Все острее ощущал Уайльд свое положение изгоя. Горечь и беспросветное одиночество все более овладевали им. Когда рядом находился кто-либо из самых близких друзей, эти чувства притуплялись, стоило им уехать, как отчаяние, страх сковывали его душу. И вслед уехавшим летели письма, полные печали, тоски, безнадежности. Нет, он не забыл о «счастье благодарности». («Неблагодарному трудно идти по земле, ноги и сердце у него как свинцом налиты. Но если ты хоть в малой степени познал счастье благодарности, ноги твои легко ступают по песку и водам, и ты готов со странной, внезапно открывшейся тебе радостью вновь и вновь исчислять не владения свои, а долги. Их я коплю ныне в сокровищнице сердца, и, один золотой к другому, бережно перебираю на утренней и вечерней заре».) Проникнутые грустью и болью, письма оставались письмами поэта, художника с тонким вкусом, с великолепно развитым воображением, чуткого к любым проявлениям чувств. Многие из писем — Россу, Харрису, Ротенстайну, Максу Бирбому и другим — отправлялись в Англию, так близко расположенную и в то же время такую далекую и чужую.

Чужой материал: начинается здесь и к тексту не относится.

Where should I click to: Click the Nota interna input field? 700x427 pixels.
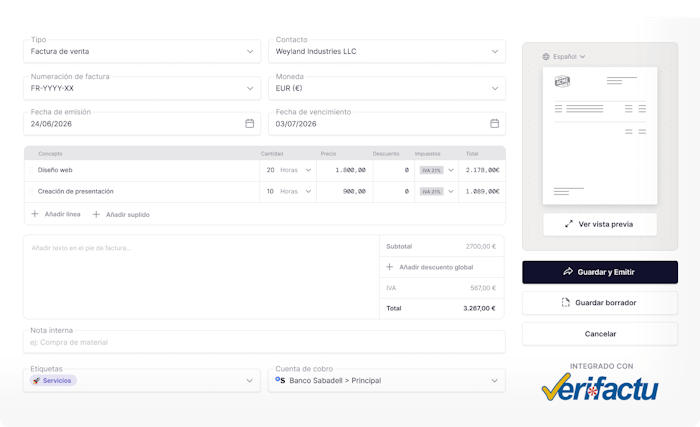coord(264,342)
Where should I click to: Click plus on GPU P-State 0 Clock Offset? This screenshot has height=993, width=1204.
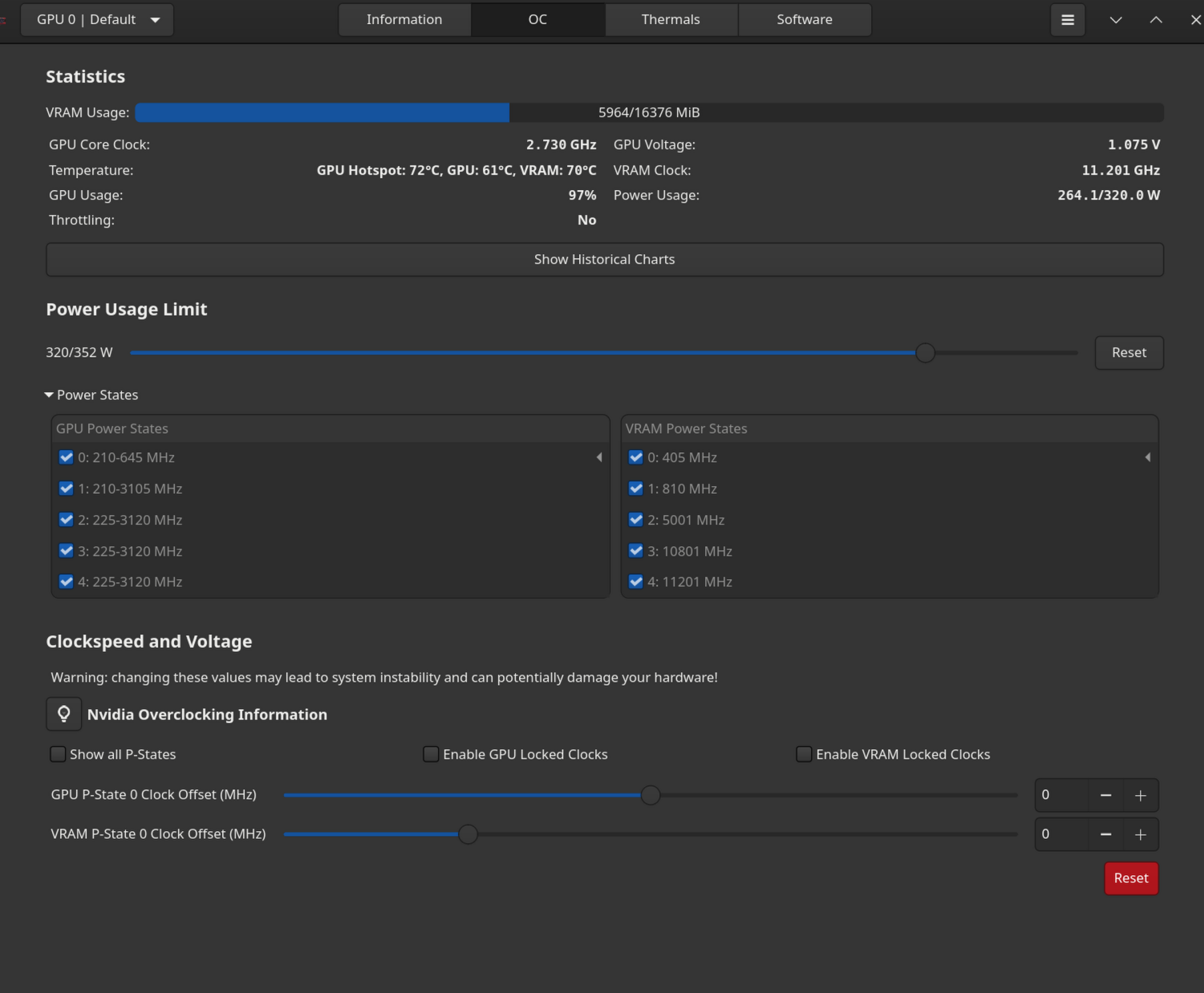click(1141, 795)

Собственно Оскара Уайльда как бы уже вообще не существовало. В случайных отелях проживал некто — Себастьян Мельмот. Такой была последняя маска Уайльда, выбранная им самим. «Мельмот-скиталец» — название популярного в начале XIX века романа ирландского писателя Мэтьюрина, приходившегося к тому же двоюродным дедом Уайльду. Себастьян — возможно, в честь святого Себастьяна, пронзенного стрелами. Его изображения итальянскими художниками очень любил Уайльд, в особенности картину Гвидо Рени. Так слились романтические традиции и трагизм судьбы мученика-христианина в заключительном «театральном портрете» Уайльда.

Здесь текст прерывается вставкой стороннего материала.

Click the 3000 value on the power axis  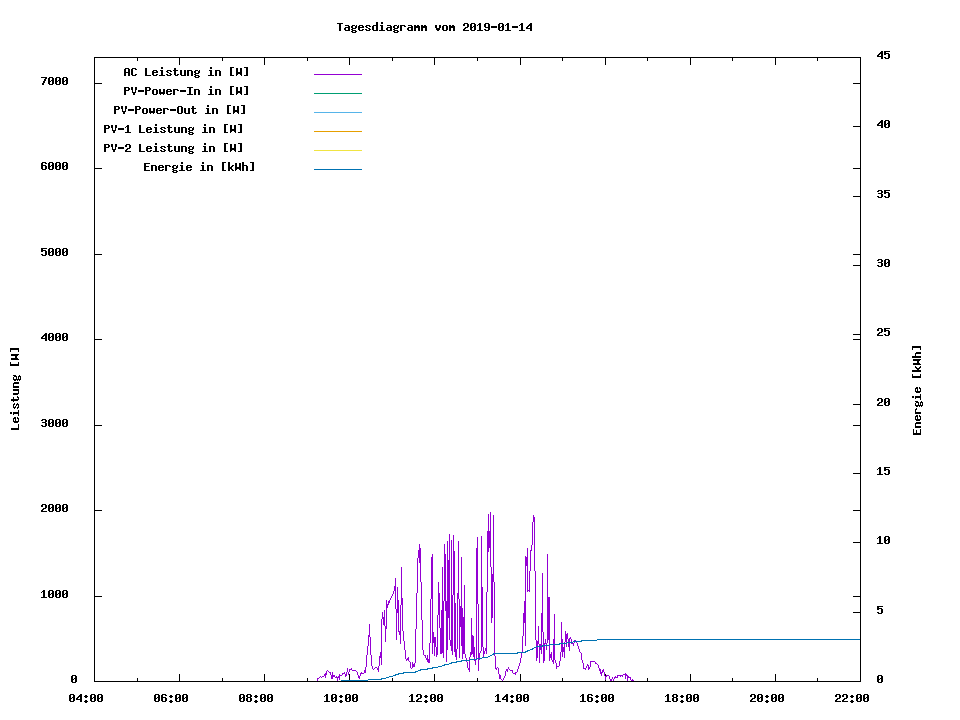[x=54, y=424]
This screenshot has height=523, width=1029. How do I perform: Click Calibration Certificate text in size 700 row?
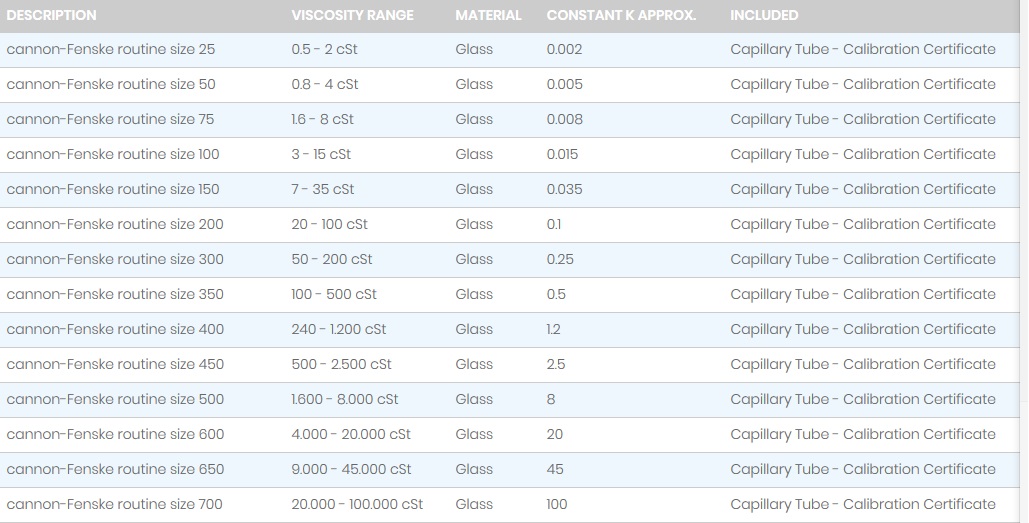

Он подошел к своей последней черте. Его мысли еще раз обратились к богу, к Христу: «Христос умер не для того, чтобы спасти людей, а для того, чтобы научить их опасаться друг друга». Зная, что «Баллада Редингской тюрьмы» — его лебединая песня, Уайльд сожалел, что «кончает криком боли, стенанием Марсия, а не песнью Аполлона». Он все твердил, что «радость жизни» («la joie de vivre», — писал он по-французски) ушла из него, что Жизнь, которую он так любил — слишком любил, — «растерзала его, как хищный зверь».

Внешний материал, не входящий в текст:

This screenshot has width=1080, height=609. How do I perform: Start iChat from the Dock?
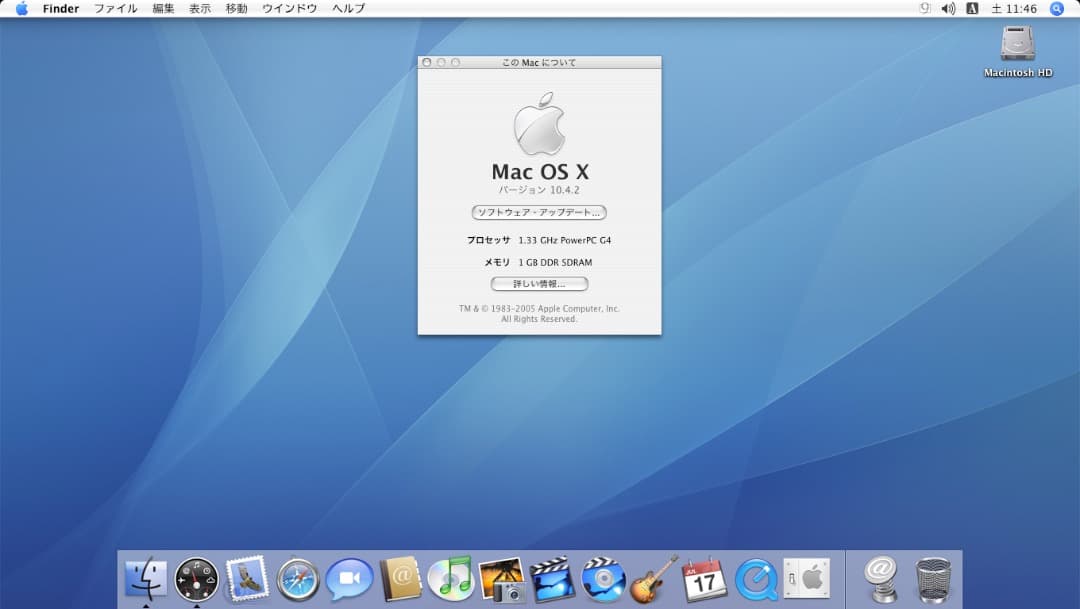coord(348,578)
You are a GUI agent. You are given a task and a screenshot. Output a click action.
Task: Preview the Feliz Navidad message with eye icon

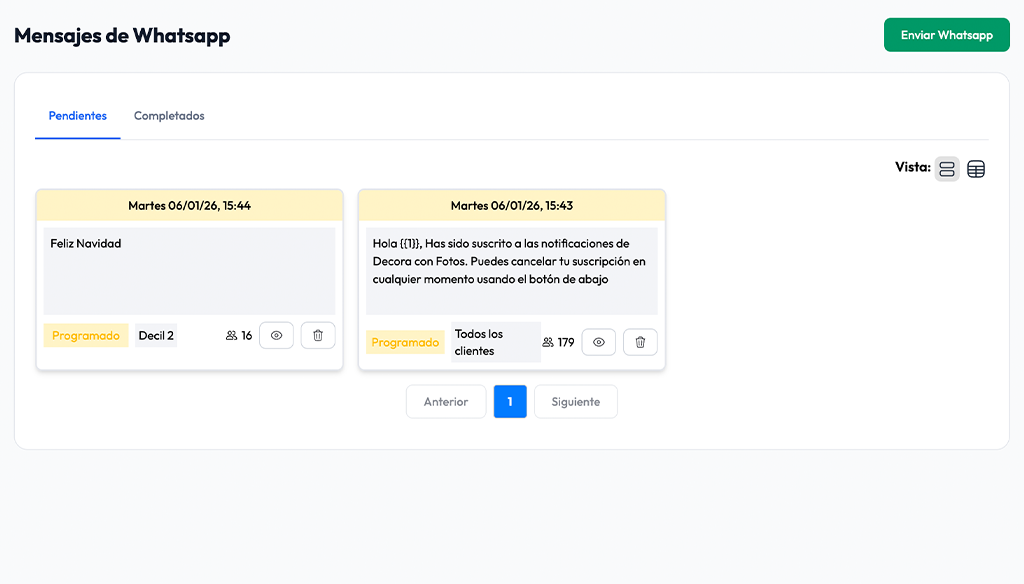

Несколько раз Уайльд намеревался принять католичество, но по разным причинам этого не сделал. 20 ноября 1900 г. написано последнее письмо. 30 ноября его не стало. К постели умирающего Уайльда успели пригласить католического священника, который совершил крещение и предсмертное помазание.

Надгробный памятник скульптора Джейкоба Эпстайна на парижском кладбище Пер-Лашез изображает фантастическое существо, напоминающее Сфинкса. Загадочному, полному тайн Сфинксу, «молчаливому и прекрасному», Уайльд посвятил в молодости поэму. Огромные крылья Сфинкса приподняты и готовы к полету. У этого странного чудовища, соединившего в себе черты человека-пророка и вестника, зверя и птицы, такие же длинные руки, как и у Уайльда. Что-то общее можно угадать в разрезе глаз, видящих все, в очертании губ, складывающихся в надменную, ироническую усмешку. Каменный Сфинкс принадлежит вечности, равно как и покоящийся под ним поэт. Подобно Сфинксу, всю жизнь он загадывал загадки современникам. Часть из них помогают разгадать его письма. Но осталось еще немало нераскрытых тайн.

А. Образцова



ЧАСТЬ ПЕРВАЯ

ОКСФОРД 1875–1878

 

Описание

Оскар Уайльд появился на свет 16 октября 1854 года в Дублине, в доме 21 по Уэстленд-роу, и 26 апреля 1855 года был наречен при крещении в соседней церкви св. Марка Оскаром Фингалом О'Флаэрти. В юности он добавил к этим именам имя Уиллс, которое носил и его отец. В 1852 году у него родился брат Уилли, а в 1859 году — сестра Изола. В 1867 году она умерла.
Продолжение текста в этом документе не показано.